EXERCISE INSTRUCTIONS —
Look below for the line holding "The image size is (1147, 213)." and the line holding "Given: Click the Lack of Brand Identity line". Repeat those two and everything between, exactly.

# # # # # # #

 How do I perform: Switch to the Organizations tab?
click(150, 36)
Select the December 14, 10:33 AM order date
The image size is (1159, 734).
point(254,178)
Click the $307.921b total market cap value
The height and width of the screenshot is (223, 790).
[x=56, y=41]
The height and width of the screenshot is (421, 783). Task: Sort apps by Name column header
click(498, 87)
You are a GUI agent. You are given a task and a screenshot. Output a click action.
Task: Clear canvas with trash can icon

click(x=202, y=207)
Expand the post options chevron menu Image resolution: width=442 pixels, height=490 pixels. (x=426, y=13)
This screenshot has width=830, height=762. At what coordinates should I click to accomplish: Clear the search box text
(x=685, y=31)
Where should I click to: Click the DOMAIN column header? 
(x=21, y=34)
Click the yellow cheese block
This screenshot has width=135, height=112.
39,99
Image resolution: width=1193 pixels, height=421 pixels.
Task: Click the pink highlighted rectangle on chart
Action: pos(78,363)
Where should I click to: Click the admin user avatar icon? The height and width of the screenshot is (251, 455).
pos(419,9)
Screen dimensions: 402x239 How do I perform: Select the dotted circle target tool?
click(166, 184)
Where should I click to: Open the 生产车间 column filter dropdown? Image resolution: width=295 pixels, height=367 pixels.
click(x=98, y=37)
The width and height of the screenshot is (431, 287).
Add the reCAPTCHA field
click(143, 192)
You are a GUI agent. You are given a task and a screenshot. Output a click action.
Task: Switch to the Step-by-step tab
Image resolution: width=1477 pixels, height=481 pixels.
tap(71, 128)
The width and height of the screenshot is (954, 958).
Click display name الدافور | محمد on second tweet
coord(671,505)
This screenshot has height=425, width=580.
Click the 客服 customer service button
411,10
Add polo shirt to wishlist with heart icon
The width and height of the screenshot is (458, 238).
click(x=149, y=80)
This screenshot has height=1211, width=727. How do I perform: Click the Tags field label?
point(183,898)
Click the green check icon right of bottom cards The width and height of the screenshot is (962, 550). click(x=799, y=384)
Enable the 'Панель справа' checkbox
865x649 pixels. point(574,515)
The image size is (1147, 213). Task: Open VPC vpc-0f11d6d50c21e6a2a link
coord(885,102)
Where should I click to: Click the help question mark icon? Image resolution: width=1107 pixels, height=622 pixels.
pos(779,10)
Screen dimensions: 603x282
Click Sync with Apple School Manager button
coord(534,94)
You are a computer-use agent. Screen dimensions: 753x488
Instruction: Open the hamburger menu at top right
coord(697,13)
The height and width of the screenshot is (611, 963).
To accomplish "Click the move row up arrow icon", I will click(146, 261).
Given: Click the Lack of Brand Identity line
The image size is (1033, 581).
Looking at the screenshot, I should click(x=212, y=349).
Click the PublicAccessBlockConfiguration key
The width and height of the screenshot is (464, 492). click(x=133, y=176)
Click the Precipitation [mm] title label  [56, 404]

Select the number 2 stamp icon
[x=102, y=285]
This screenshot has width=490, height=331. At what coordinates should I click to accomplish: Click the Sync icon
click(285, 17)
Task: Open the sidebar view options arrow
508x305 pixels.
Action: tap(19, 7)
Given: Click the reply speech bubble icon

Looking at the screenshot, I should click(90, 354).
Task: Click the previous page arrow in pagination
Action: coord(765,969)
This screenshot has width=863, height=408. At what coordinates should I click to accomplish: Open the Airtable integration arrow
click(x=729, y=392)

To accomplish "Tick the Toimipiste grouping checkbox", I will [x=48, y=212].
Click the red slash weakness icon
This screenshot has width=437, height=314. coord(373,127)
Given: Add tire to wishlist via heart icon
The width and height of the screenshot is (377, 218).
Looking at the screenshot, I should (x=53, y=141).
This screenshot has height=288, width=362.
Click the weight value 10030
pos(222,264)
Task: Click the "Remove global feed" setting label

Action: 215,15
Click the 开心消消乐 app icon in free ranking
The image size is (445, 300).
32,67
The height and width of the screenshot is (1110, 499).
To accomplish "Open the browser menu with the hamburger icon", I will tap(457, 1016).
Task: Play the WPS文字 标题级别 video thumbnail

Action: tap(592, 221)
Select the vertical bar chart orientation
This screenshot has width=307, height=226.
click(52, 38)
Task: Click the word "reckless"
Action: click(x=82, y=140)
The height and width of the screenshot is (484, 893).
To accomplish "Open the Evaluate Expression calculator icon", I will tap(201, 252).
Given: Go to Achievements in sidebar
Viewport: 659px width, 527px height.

# # # # # # #

RESULT OF THE EXERCISE —
The image size is (1147, 213). Task: Open VPC vpc-0f11d6d50c21e6a2a link
coord(885,102)
Where should I click to: Click the help question mark icon? Image resolution: width=1107 pixels, height=622 pixels.
pos(779,10)
Screen dimensions: 603x282
Click Sync with Apple School Manager button
coord(534,94)
You are a computer-use agent. Screen dimensions: 753x488
Instruction: Open the hamburger menu at top right
coord(697,13)
The height and width of the screenshot is (611, 963).
To accomplish "Click the move row up arrow icon", I will click(146, 261).
Given: Click the Lack of Brand Identity line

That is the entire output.